● Problem details: Starting at the line that contains "Click the eye preview icon" and ending at the line that contains "Given: Click the 자세히보기 button", the lines below are to be given again exactly, with nothing added.

● Records supplied:
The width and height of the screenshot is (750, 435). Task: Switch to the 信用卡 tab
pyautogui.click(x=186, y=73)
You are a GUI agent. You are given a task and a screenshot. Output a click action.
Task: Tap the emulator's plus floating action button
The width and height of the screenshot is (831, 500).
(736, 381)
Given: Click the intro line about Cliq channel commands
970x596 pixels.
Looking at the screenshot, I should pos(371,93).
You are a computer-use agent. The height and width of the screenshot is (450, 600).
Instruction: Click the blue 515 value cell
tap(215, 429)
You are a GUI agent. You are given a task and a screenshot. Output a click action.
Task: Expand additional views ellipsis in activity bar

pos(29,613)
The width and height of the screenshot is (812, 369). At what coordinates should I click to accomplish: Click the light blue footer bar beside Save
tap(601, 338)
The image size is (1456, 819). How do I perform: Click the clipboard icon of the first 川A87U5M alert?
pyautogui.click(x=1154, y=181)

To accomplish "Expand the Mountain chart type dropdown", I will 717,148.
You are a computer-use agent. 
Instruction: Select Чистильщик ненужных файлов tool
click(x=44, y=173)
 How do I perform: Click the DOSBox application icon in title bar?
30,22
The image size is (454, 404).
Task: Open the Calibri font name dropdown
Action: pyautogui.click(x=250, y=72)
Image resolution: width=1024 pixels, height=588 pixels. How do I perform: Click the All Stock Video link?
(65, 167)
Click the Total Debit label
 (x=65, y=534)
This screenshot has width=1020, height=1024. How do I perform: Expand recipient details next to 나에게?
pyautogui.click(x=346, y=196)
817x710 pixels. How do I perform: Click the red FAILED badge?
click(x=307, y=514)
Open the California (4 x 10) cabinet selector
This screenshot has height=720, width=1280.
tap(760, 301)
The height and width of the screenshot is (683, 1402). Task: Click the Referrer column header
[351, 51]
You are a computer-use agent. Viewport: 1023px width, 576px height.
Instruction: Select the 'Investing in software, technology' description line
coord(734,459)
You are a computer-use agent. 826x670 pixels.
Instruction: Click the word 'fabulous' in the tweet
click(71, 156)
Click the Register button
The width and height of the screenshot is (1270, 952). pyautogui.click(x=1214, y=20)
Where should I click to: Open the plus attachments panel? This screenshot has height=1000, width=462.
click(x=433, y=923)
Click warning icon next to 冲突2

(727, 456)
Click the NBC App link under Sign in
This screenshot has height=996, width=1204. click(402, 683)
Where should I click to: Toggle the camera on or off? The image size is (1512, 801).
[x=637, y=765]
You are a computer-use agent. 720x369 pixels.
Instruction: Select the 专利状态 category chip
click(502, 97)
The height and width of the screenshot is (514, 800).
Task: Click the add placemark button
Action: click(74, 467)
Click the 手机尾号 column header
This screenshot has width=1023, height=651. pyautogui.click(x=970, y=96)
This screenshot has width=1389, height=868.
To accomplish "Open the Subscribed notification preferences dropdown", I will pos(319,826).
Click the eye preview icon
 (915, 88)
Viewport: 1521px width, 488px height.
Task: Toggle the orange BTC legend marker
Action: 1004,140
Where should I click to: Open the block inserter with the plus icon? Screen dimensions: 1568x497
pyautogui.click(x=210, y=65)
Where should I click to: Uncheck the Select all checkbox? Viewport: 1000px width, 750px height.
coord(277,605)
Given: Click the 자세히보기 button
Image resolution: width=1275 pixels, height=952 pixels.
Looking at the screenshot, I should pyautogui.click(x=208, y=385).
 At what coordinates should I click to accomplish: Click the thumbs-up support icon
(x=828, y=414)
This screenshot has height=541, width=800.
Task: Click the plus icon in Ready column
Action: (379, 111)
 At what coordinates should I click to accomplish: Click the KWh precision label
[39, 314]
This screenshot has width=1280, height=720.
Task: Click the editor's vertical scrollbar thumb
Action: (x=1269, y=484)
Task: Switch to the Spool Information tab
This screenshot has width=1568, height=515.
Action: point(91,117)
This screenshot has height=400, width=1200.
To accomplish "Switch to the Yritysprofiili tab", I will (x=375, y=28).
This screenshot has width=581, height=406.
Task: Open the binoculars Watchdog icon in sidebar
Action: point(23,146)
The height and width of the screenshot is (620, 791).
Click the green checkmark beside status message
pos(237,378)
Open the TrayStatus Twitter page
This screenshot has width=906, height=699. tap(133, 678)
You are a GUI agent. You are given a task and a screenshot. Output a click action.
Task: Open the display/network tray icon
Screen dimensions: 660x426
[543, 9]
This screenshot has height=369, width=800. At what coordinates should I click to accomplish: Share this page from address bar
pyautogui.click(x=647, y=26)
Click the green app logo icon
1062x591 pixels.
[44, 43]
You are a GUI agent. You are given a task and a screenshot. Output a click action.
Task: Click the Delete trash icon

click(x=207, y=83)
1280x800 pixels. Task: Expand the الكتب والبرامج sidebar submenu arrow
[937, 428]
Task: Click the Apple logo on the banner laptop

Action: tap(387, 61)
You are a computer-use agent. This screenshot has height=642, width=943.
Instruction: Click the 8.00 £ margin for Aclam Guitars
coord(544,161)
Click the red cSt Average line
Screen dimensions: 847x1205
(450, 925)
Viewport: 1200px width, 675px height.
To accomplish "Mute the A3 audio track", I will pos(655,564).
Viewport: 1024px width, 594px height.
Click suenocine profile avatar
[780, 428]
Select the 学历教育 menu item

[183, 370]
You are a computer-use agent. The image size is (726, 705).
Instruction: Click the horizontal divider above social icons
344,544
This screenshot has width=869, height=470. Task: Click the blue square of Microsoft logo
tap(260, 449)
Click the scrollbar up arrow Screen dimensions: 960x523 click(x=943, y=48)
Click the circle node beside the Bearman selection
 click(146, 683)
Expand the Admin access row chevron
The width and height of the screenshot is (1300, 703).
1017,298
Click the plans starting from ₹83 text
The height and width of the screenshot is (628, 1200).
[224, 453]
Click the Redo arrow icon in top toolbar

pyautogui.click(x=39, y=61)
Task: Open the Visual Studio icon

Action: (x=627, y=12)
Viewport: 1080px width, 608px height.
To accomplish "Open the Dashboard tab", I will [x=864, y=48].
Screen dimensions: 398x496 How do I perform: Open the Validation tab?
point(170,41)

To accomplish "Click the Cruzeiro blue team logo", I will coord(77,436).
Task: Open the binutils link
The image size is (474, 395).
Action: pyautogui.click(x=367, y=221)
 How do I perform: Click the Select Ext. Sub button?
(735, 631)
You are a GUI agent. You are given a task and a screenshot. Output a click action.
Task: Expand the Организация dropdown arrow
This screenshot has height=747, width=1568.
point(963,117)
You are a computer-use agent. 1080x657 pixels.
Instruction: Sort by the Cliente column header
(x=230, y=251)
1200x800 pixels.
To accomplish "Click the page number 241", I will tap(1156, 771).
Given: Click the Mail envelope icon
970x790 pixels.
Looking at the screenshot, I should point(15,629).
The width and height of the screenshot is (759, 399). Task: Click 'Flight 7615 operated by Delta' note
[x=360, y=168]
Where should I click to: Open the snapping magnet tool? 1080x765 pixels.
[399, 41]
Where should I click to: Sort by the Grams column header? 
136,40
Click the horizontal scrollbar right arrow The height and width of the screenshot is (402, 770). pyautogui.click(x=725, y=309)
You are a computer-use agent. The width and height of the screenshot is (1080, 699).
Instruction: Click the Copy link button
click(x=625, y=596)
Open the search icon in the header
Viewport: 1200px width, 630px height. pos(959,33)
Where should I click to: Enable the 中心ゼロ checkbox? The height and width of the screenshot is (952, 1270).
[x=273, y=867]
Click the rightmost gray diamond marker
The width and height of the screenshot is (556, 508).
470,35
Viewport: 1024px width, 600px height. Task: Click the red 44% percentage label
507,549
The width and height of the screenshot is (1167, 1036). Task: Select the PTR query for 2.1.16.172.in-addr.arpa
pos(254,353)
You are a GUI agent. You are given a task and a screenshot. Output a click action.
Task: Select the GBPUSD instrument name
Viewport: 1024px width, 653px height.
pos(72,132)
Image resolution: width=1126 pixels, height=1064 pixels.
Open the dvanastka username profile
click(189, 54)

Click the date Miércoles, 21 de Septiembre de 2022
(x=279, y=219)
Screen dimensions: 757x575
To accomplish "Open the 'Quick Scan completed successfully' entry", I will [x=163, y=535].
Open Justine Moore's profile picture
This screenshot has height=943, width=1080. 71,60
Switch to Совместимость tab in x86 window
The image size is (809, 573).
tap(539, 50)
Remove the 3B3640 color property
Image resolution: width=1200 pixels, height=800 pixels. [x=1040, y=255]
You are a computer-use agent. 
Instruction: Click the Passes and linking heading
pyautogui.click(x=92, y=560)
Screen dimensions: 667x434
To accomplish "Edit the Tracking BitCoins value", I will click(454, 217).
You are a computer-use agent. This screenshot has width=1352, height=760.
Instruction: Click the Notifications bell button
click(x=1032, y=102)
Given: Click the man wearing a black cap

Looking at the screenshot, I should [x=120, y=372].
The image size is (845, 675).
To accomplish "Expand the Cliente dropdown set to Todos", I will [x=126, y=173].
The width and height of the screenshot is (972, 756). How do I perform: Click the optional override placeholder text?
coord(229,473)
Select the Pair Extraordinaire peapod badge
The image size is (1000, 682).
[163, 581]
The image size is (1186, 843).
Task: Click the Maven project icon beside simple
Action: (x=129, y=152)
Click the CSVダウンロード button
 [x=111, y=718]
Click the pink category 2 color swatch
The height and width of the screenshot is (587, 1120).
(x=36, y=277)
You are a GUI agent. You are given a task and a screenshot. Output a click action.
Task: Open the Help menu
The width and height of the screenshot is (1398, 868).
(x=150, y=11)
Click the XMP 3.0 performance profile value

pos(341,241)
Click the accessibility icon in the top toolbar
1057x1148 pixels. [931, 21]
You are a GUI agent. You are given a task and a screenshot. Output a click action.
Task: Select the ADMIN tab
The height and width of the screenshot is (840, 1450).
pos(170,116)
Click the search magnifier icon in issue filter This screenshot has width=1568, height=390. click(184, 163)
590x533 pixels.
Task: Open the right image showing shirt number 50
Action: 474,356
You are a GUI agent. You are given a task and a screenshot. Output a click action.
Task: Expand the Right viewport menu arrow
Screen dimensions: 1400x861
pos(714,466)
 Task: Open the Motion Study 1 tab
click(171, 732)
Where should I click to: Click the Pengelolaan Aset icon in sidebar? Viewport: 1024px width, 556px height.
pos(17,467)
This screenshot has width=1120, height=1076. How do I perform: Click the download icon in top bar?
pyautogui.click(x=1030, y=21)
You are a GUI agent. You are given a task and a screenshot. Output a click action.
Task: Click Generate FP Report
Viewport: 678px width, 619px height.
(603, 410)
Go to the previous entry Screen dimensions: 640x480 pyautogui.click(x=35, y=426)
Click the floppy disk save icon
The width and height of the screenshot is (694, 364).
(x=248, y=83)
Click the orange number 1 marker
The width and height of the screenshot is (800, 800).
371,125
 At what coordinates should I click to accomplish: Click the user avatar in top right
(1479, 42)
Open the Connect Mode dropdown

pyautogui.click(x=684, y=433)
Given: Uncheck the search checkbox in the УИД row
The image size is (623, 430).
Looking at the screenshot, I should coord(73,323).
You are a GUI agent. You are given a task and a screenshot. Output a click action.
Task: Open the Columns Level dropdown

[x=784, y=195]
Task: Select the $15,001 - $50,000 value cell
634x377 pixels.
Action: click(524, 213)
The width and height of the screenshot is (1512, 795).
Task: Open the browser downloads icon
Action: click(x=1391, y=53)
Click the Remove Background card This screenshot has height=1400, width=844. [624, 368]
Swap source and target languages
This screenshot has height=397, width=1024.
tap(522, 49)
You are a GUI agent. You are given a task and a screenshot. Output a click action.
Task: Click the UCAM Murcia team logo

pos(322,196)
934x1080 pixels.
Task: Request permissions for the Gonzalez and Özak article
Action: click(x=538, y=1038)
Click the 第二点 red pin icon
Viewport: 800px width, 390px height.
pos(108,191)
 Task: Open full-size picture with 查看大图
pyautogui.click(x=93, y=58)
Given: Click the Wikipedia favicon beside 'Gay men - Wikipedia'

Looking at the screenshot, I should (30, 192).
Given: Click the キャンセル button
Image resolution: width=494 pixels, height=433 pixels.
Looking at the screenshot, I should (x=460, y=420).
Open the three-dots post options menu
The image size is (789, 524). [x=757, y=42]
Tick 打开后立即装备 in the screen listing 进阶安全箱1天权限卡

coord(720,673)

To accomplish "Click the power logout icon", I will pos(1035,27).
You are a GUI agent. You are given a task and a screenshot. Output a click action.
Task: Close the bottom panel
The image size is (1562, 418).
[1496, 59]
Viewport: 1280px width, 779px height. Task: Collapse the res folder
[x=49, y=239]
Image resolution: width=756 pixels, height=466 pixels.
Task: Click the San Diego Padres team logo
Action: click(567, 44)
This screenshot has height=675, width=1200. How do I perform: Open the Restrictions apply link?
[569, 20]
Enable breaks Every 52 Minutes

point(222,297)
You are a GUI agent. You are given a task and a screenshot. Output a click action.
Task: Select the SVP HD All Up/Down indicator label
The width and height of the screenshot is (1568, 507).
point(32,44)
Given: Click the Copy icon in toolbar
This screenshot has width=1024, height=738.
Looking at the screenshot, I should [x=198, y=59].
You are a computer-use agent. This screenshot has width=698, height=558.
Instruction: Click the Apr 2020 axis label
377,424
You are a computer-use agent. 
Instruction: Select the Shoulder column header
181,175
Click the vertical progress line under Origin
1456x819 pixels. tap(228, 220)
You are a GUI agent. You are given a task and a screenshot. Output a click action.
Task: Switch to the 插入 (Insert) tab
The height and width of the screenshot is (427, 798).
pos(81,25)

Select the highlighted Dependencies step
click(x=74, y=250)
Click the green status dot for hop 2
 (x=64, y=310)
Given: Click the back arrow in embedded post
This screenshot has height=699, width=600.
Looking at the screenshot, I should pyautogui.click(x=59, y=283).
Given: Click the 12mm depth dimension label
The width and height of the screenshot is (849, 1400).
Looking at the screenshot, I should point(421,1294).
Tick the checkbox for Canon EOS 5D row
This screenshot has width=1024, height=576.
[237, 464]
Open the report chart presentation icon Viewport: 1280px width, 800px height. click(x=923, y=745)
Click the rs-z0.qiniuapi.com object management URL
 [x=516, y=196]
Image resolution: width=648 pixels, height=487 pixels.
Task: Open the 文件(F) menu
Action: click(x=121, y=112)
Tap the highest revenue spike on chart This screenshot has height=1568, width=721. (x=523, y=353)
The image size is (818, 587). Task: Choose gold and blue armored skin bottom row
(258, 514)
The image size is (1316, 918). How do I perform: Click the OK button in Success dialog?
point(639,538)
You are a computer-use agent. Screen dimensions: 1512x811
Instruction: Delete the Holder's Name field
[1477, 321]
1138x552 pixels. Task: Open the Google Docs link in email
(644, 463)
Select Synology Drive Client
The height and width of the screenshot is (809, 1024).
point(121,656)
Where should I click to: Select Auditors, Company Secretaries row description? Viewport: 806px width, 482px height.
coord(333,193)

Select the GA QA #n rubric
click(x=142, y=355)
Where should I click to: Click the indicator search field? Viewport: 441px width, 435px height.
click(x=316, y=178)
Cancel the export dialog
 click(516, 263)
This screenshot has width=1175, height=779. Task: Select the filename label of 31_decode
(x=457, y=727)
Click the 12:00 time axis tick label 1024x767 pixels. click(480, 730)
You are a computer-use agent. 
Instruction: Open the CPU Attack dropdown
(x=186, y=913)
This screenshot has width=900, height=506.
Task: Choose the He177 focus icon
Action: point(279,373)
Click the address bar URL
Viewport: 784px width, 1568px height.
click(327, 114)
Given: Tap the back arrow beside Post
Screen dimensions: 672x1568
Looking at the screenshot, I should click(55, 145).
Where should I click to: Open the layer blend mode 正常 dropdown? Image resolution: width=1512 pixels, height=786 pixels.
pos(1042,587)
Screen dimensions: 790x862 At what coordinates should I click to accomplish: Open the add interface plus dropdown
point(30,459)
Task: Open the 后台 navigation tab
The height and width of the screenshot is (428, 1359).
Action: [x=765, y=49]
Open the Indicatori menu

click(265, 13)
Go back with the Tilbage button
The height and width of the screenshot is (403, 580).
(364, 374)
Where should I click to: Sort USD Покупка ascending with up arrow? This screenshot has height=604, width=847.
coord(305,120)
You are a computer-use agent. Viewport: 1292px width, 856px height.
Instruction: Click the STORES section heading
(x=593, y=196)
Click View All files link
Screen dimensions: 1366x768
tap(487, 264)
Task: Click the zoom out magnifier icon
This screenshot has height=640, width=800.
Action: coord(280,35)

● Solved problem:
Click the eye preview icon
 (915, 88)
Viewport: 1521px width, 488px height.
Task: Toggle the orange BTC legend marker
Action: 1004,140
Where should I click to: Open the block inserter with the plus icon? Screen dimensions: 1568x497
pyautogui.click(x=210, y=65)
Where should I click to: Uncheck the Select all checkbox? Viewport: 1000px width, 750px height.
coord(277,605)
Given: Click the 자세히보기 button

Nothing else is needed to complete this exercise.